» **Document excerpt**:
____________

I am sure the day will come when I again take for granted taking the Sacrament every week for granted. However that day will be far from where I am now. I expect this new employment/schedule will last quite awhile- meaning I only get to take the Sacrament every other week- indefinitely. I never realized how my soul needs and craves that renewal. I have no rational words to explain or even understand what I feel- It just IS. I am nearly in tears by the time the Sacrament reaches me when I am in the chapel. I am grateful to say the least. It is hard to watch the volunteers at work walk past with the trays of bread and water for the patients in the hospital and know that it isn't stopping for me. It seems somewhat of a miracle when I'm at church and the tray stops just for me. Powerful. Our God recognizes us individually! I remember going to Easter Mass one year and they rebaptize the congregation. They walk around flicking water at the congregation in whole and ta dah- you are all rebaptized! Just not the same.
Today I pondered how grateful I am for worthy Priesthood who bless and pass- because without them it wouldn't matter if I was at church on Sunday because the Sacrament would be as inaccessible as is if I was working. Thank you!

____________

» **Using the information**:
(A) From the reflection on the Sacrament, write out the part that opens with the words containing "Today I pondered" and closes with "working. Thank you!".
(B) Pick up the reflection on taking the Sacrament after its last sentence and keep it going.
The data after this has nothing to do with the work here.

Saved data entries:
____________

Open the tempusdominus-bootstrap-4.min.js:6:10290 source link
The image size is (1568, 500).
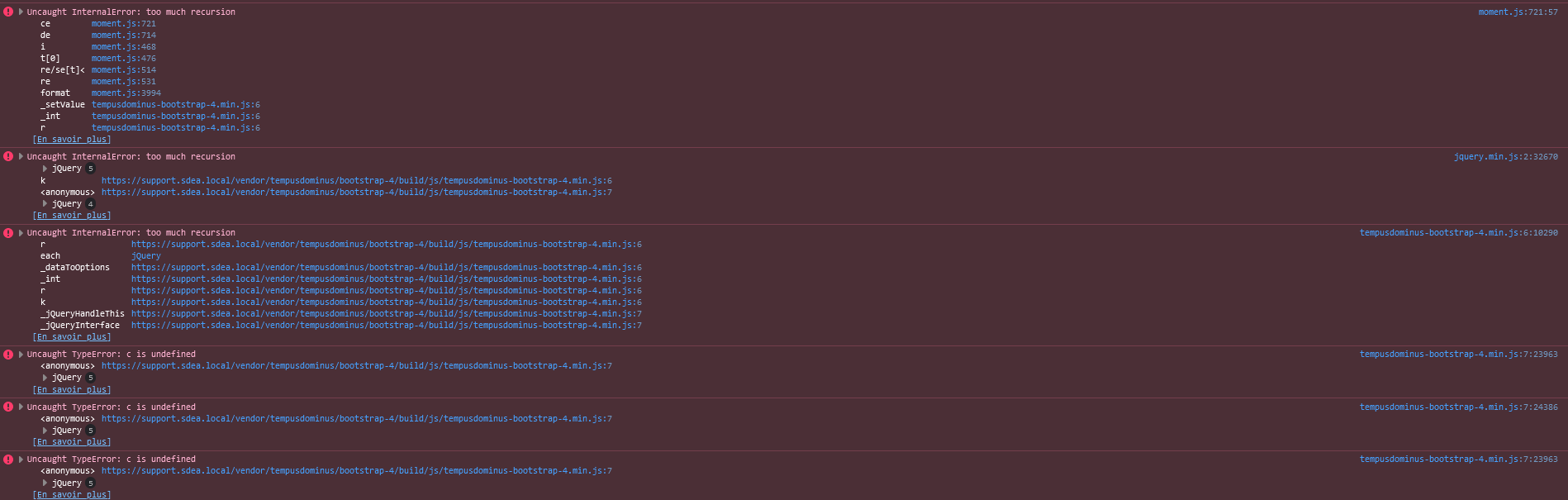tap(1458, 232)
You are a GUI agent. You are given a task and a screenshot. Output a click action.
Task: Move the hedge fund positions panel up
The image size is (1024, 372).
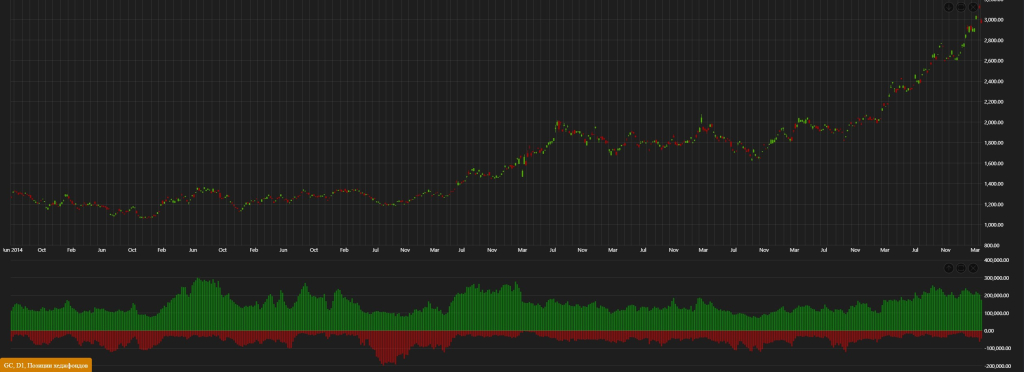949,268
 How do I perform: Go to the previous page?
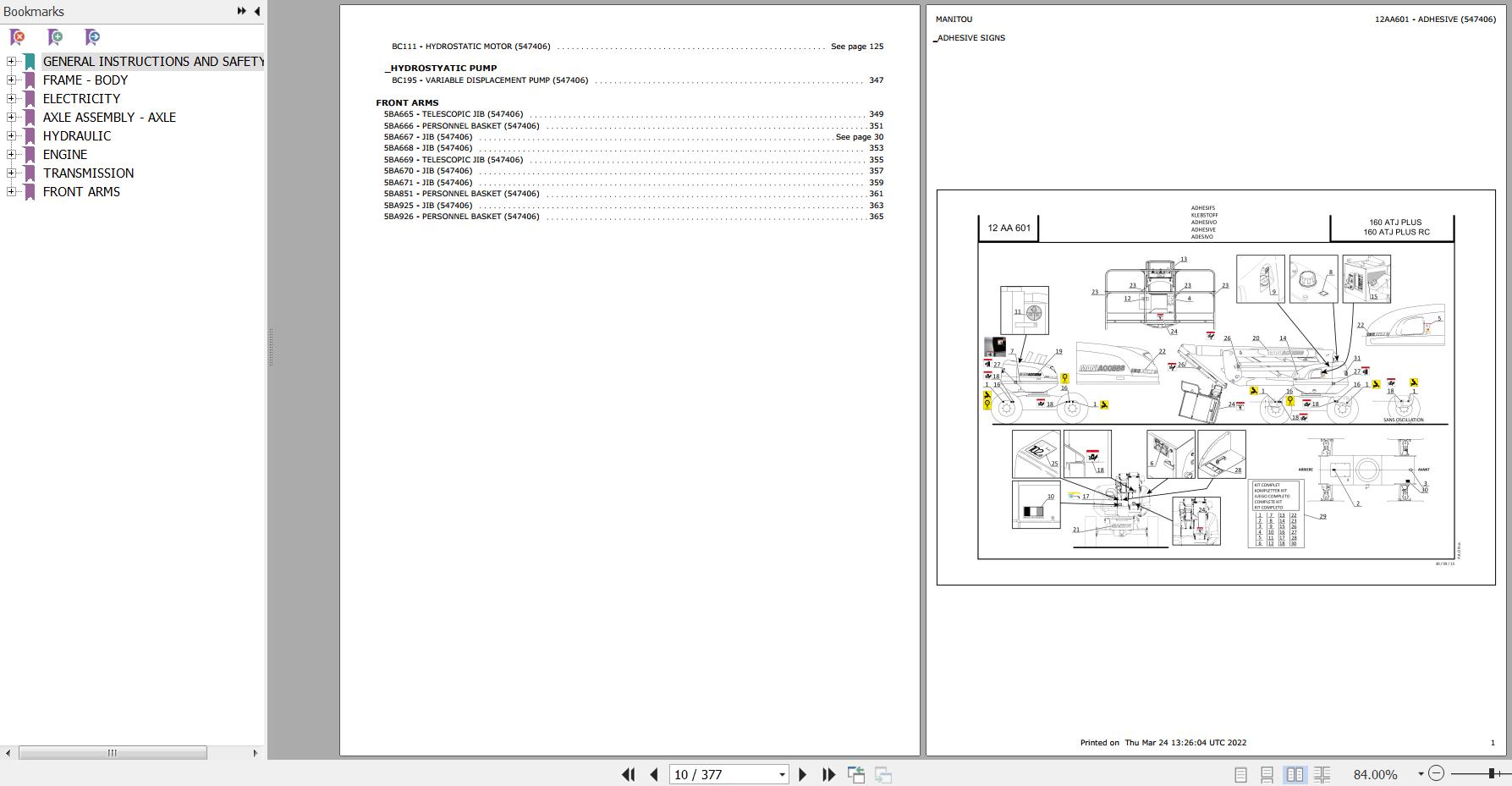[654, 774]
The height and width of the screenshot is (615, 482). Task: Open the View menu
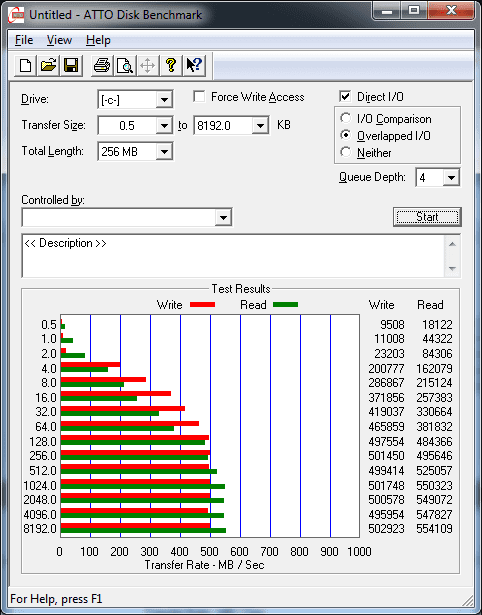coord(59,40)
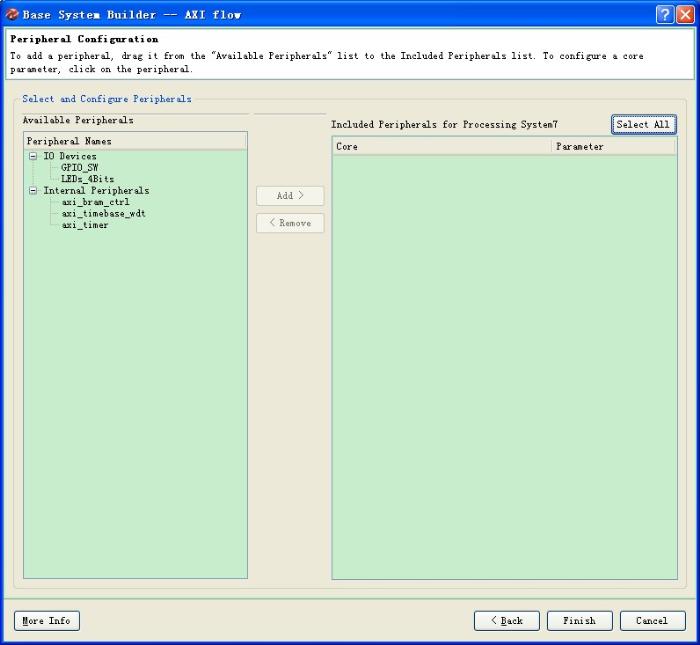Select the axi_timebase_wdt peripheral
The height and width of the screenshot is (645, 700).
[104, 214]
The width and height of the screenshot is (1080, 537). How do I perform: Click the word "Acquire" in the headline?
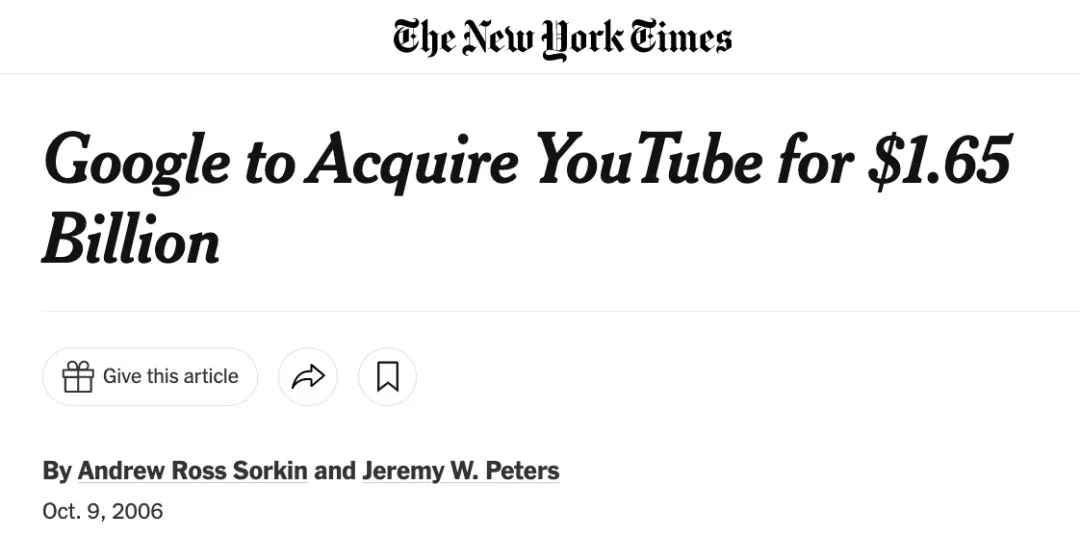[415, 162]
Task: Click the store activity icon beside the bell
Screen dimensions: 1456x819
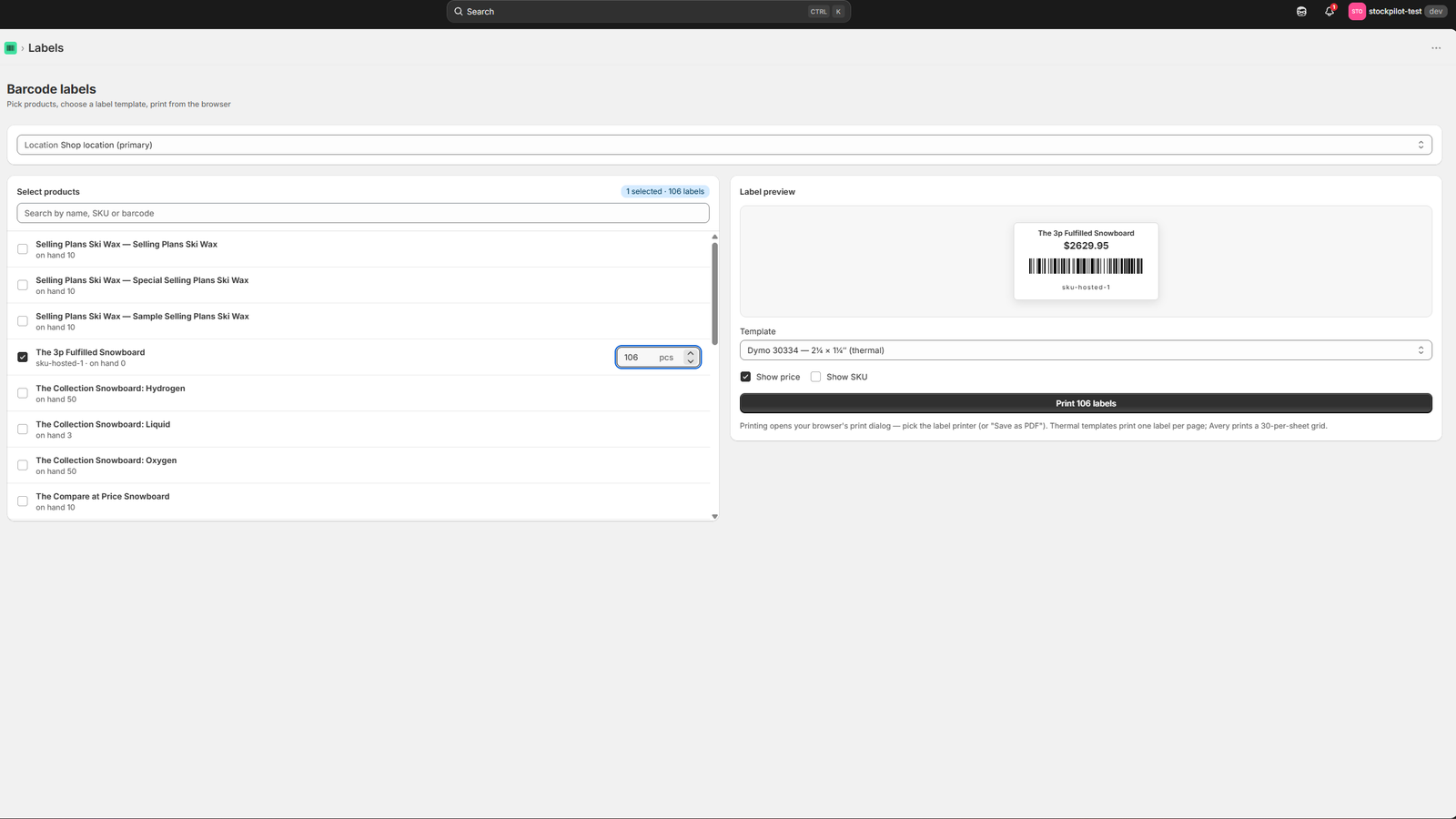Action: (1301, 12)
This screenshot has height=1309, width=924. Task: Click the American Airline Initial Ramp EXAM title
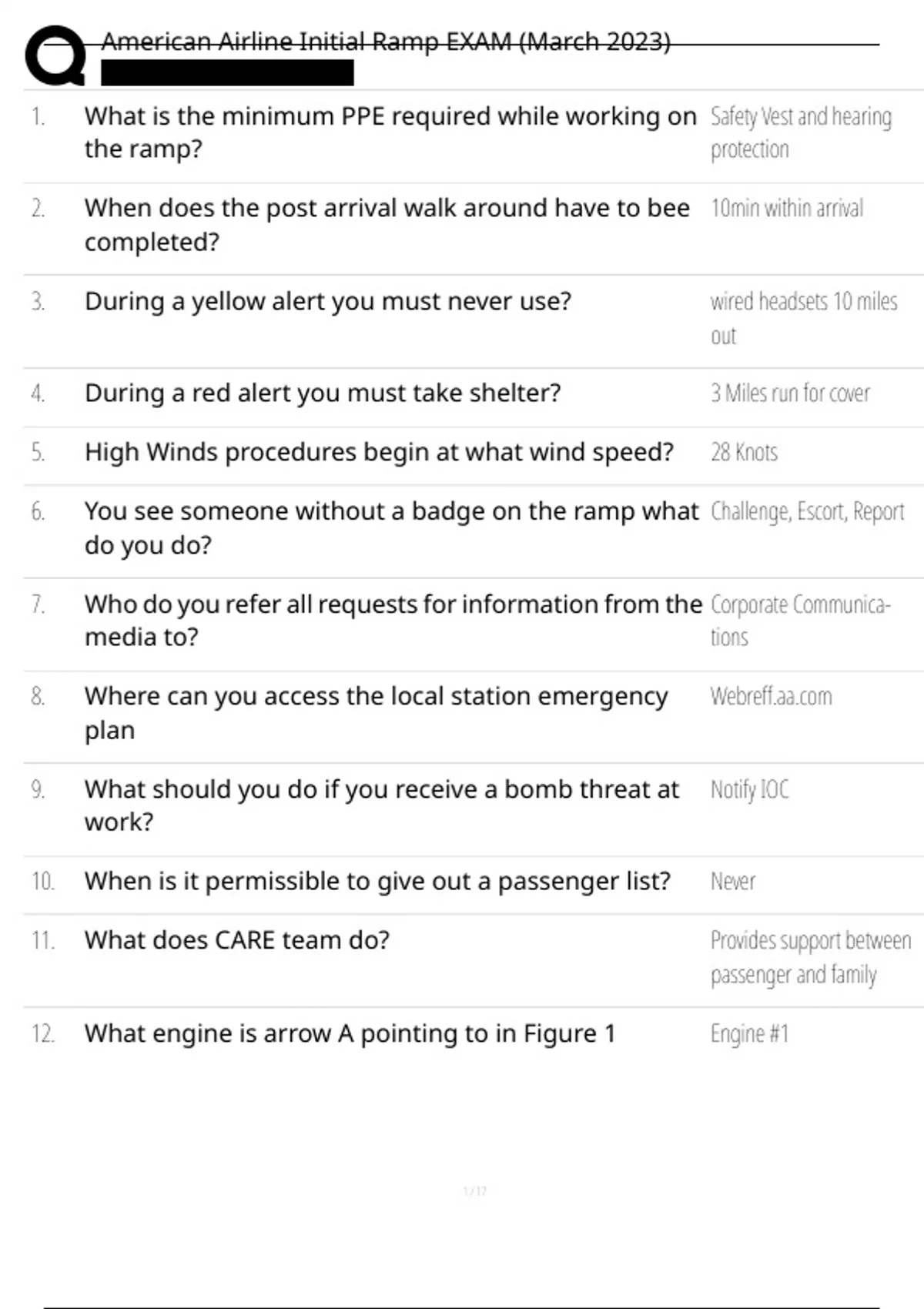385,42
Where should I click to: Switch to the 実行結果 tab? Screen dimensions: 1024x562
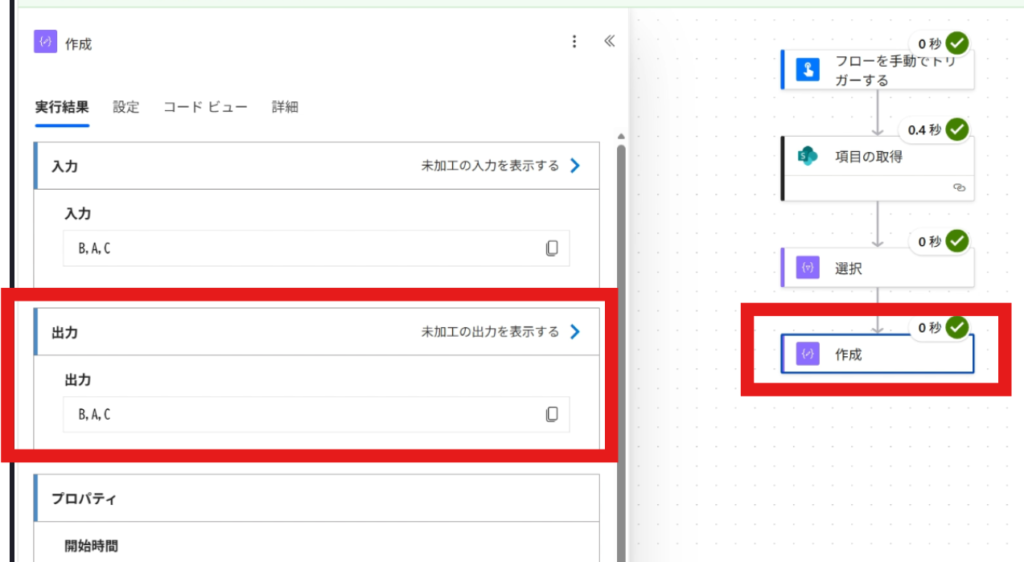62,107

____________

» **List of answers**:
(A)
Today I pondered how grateful I am for worthy Priesthood who bless and pass- because without them it wouldn't matter if I was at church on Sunday because the Sacrament would be as inaccessible as is if I was working. Thank you!

(B)
Then I began to ponder those whose country- etc- deny the opportunity to participate in the Sacrament- my heart yearned for them. I yearned for their freedom to participate in the ordinances our souls need- because I have learned we DO need it. I offered a sincere prayer with a new heart and desire on behalf of my brothers and sisters in Christ who are in situations where they are denied the Sacrament that the ordinance may be available to all who desire it. I am also grateful for the Atonement to enable people who are denied the sacrament for poor choices to return to its peaceful, nurturing, and uplifting joys.
I am grateful for my new understanding and appreciation. I wish I had a heart that could learn these profound lessons without experiencing them front and center. But, even Christ learned through experience and that is the point of this life... to experience, to KNOW the good from the evil. Therefore, I accept my lot and the experiences that expand my knowledge, increase my wisdom and increase my gratitude. God in his infinite wisdom knows what I need to experience and endure to grow in light and truth. Everyone's path is different but in the end, if we follow Christ we end up in the same place. And that is a great place and the ultimate goal.